Saved entries
++++

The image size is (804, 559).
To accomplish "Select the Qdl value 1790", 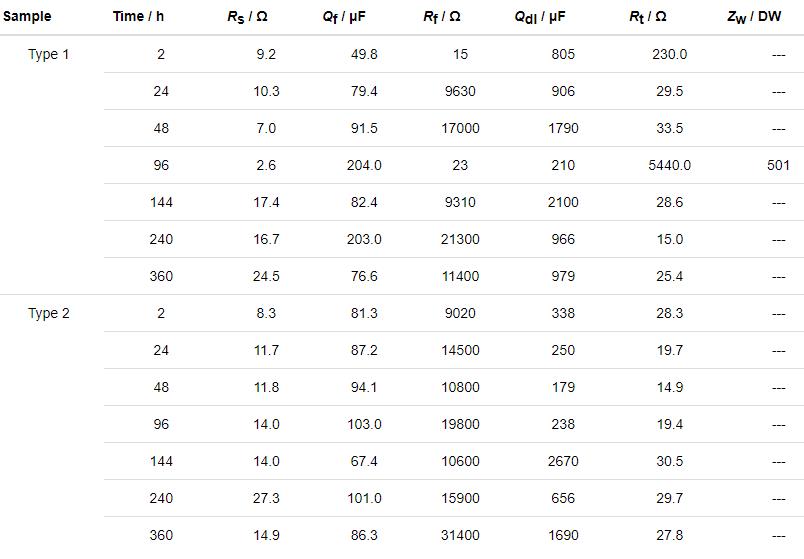I will (x=563, y=128).
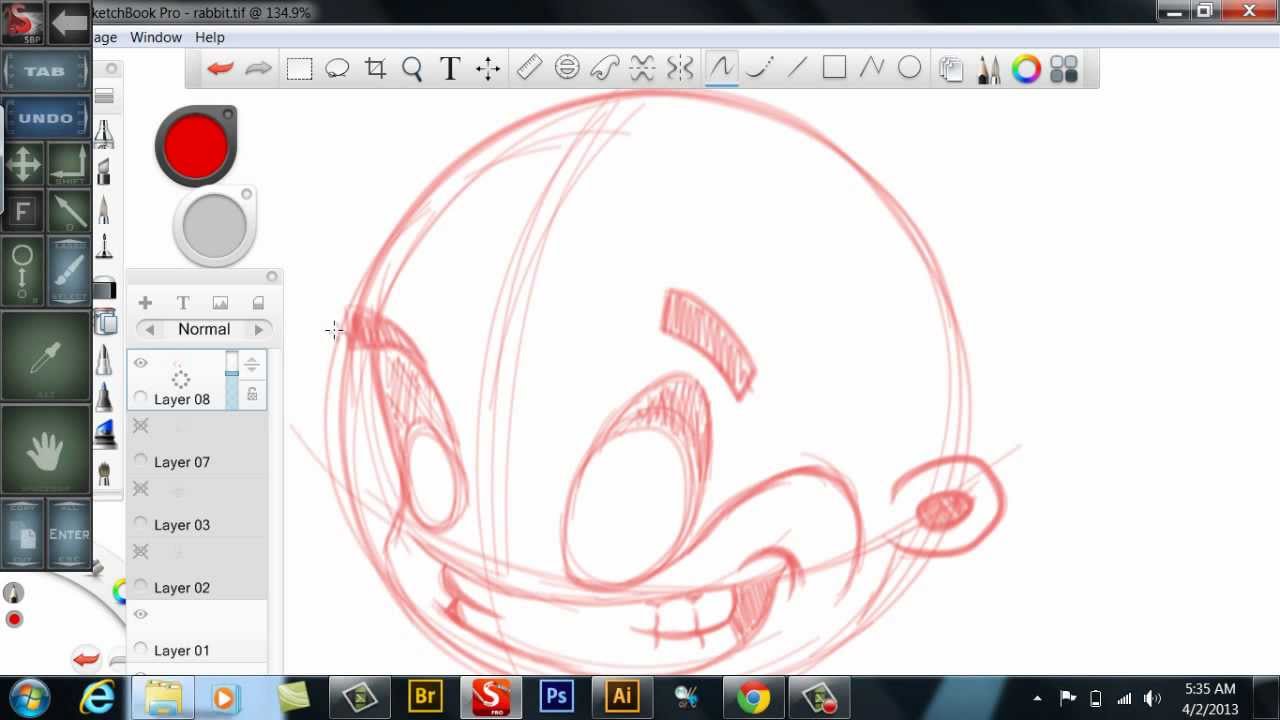The image size is (1280, 720).
Task: Adjust the Layer 08 opacity slider
Action: (x=231, y=373)
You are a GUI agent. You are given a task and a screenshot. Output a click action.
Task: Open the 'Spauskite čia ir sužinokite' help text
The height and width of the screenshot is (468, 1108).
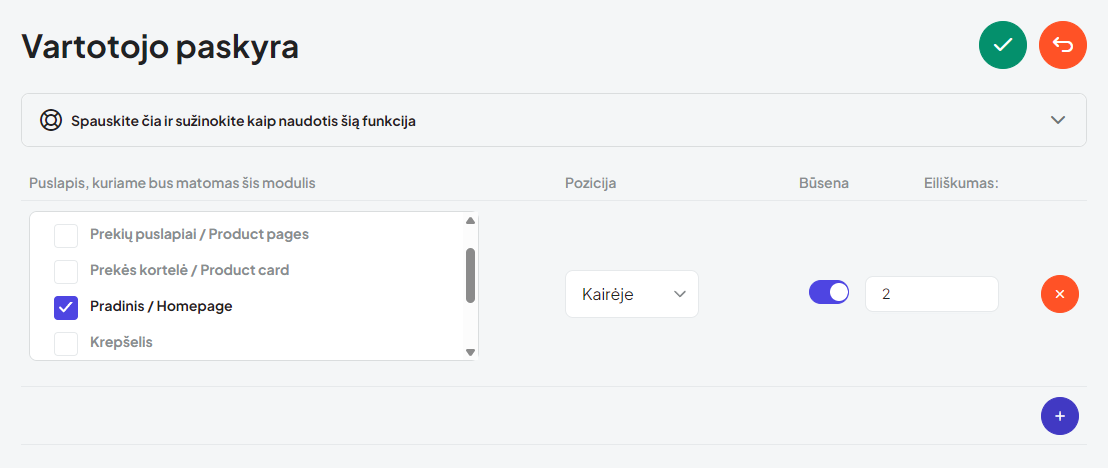(x=243, y=121)
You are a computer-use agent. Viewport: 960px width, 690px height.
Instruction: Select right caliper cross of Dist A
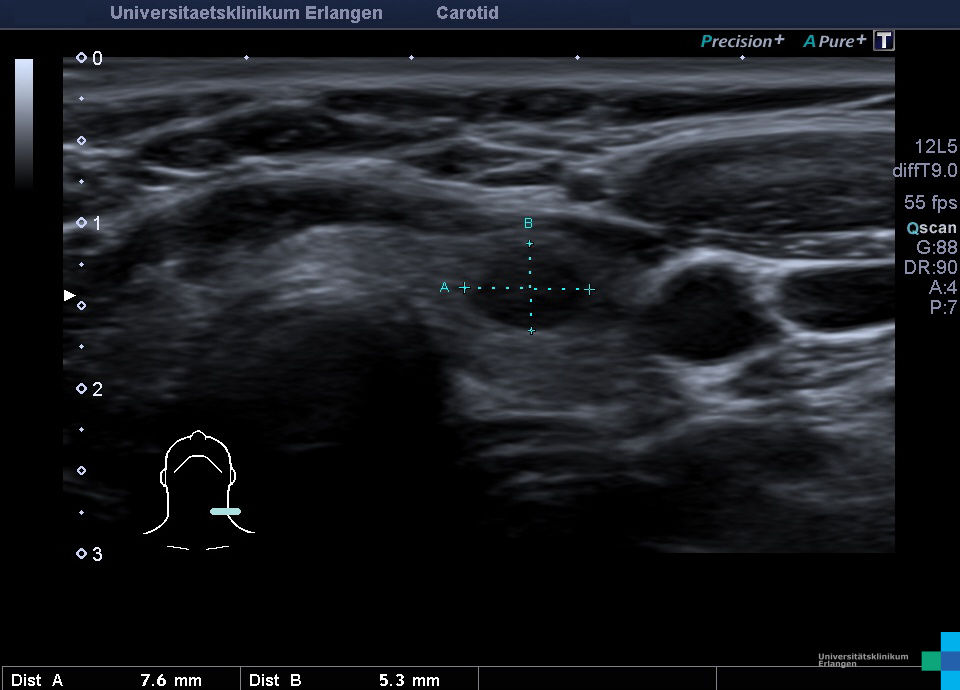coord(590,289)
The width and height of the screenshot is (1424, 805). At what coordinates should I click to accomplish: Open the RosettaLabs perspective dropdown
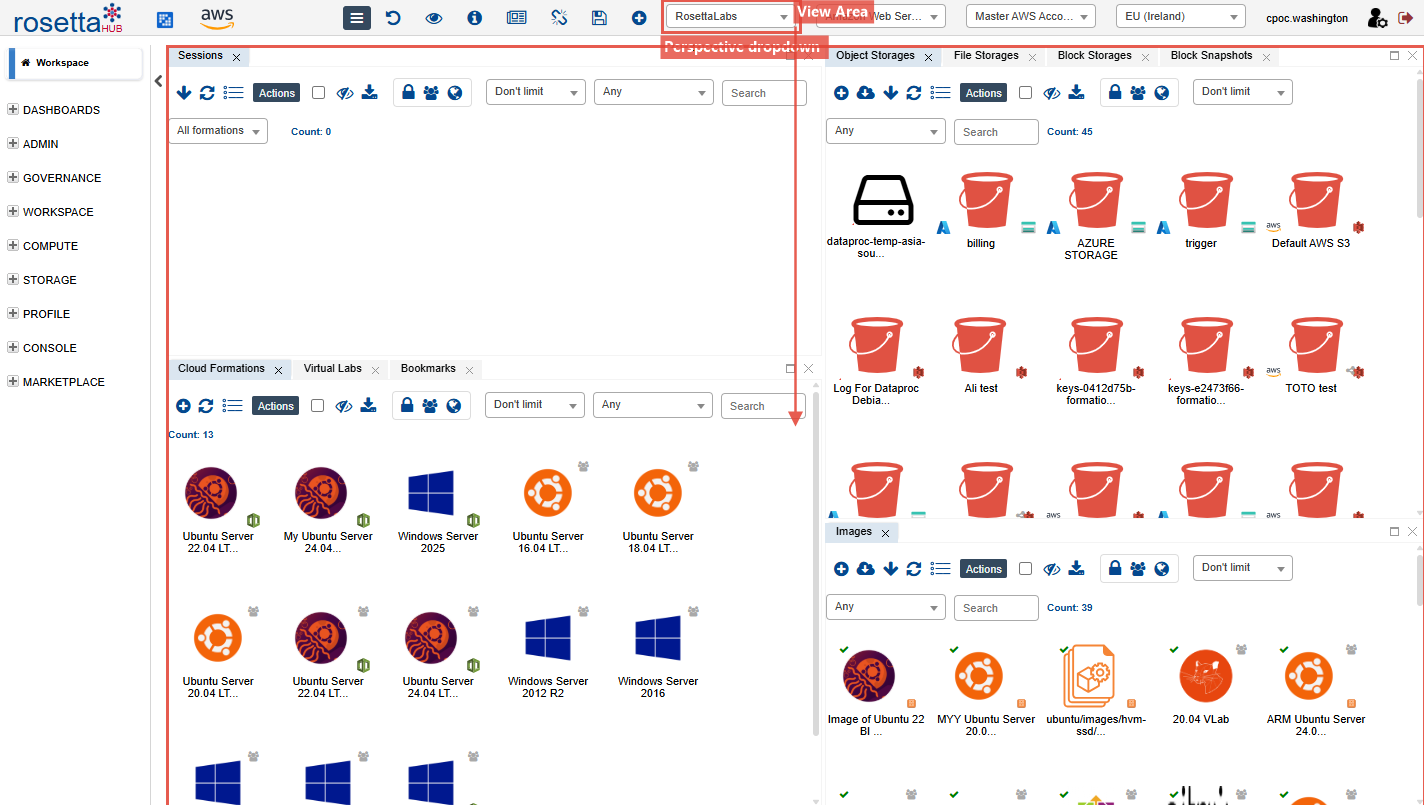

++++

## Problem
Reproduce the lines from the line with "Instruction: Select right" through the last line of the entries exactly, including both ends and excluding pictures.

## Output
Instruction: Select right caliper cross of Dist A
coord(590,289)
The width and height of the screenshot is (1424, 805). At what coordinates should I click to accomplish: Open the RosettaLabs perspective dropdown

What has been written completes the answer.